More scientists say coronavirus most likely came from animals, not lab leak

Holly Chik, South China Morning Post

Posted at Jul 09 2021 04:55 AM

More scientists say coronavirus most likely came from animals, not lab leak 1
This undated image obtained March 28, 2021, courtesy of the National Institute of Allergy and Infectious Diseases shows a transmission electron microscope image of SARS-CoV-2, the virus that causes COVID-19. National Institute of Allergy and Infectious Diseases handout, AFP/file

A group of prominent international scientists say that after reviewing the evidence they believe the coronavirus most likely came from animals rather than a laboratory leak.

In a paper posted online without review, they said there was substantial evidence supporting a zoonotic origin for the Sars-CoV-2 coronavirus, while no current evidence had shown that it escaped from a lab.

Failing to investigate the zoonotic origin “would leave the world vulnerable to future pandemics arising from the same human activities that have repeatedly put us on a collision course with novel viruses”, they said, referring to the wildlife trade.

The 21 scientists from Australia, Austria, Britain, Canada, China, New Zealand and the United States posted the paper on the Zenodo research repository on Wednesday.

The World Health Organization has repeatedly said that finding the origins of the virus that causes Covid-19 – which has now killed more than 4 million people globally – is essential in efforts to reduce the risk of future pandemics.

The UN agency sent a team of international scientists to Wuhan, the Chinese city where the first known outbreak occurred, in January to investigate the origins. After their report was released in March, WHO chief Tedros Adhanom Ghebreyesus said “all hypotheses remain on the table”.

“Although the team has concluded that a laboratory leak is the least likely hypothesis, this requires further investigation, potentially with additional missions involving specialist experts, which I am ready to deploy,” he said.

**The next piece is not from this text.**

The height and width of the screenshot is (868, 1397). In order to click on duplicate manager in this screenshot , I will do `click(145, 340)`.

Theories that the virus might not have a natural origin – particularly that it could have leaked from a Chinese laboratory – have gained traction in recent months and a growing chorus of scientists, as well as the US government, are now calling for a deeper examination of the possibility.

Critics say the lab leak theory was dismissed too quickly, including by scientists in a letter published in The Lancet in February 2020, less than two months after the world became aware of the first Covid-19 cases in China. Some of those scientists published another Lancet letter on Monday standing by their original view that the virus emerged in nature.

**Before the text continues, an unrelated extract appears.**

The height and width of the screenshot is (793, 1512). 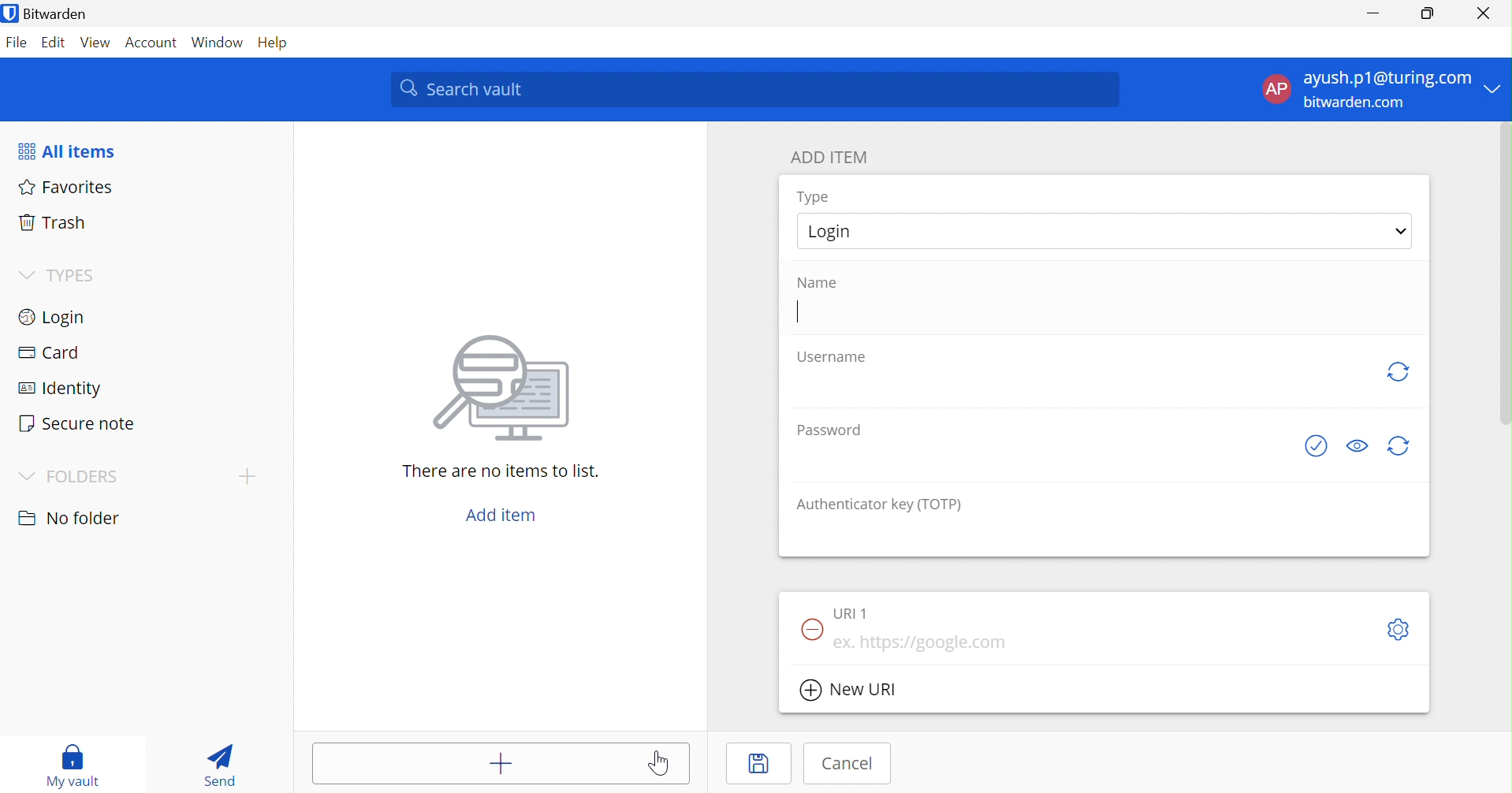 I want to click on Name, so click(x=817, y=282).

The lead author of the latest paper, Edward Holmes, an evolutionary biologist and virologist from the University of Sydney, said “our careful and critical analysis of the currently available data provided no evidence for the idea that Sars-CoV-2 originated in a laboratory”. Holmes has widely published on the genome and origins of the virus.

The scientists also said that early cases of Covid-19 had clear epidemiological links to animal markets in Wuhan. “[The] most parsimonious explanation for the origin of Sars-CoV-2 is a zoonotic event. The documented epidemiological history of the virus is comparable to previous animal market-associated outbreaks of coronaviruses with a simple route for human exposure,” they said, referring to the Sars epidemic in 2003.

They said no evidence had shown that any early cases had a connection to the Wuhan Institute of Virology, a leading research institute into bat coronaviruses that has been linked to the lab leak theory.

“Under any laboratory escape scenario Sars-CoV-2 would have to have been present in a laboratory prior to the pandemic, yet no evidence exists to support such a notion and no sequence has been identified that could have served as a precursor,” according to the scientists.

They said “the suspicion that Sars-CoV-2 might have a laboratory origin stems from the coincidence that it was first detected in a city that houses a major virological laboratory that studies coronaviruses” and serves as a major travel hub.

“The link to Wuhan therefore more likely reflects the fact that pathogens often require heavily populated areas to become established,” they said.

The University of Sydney said the paper would be submitted to a leading journal for peer review and publication.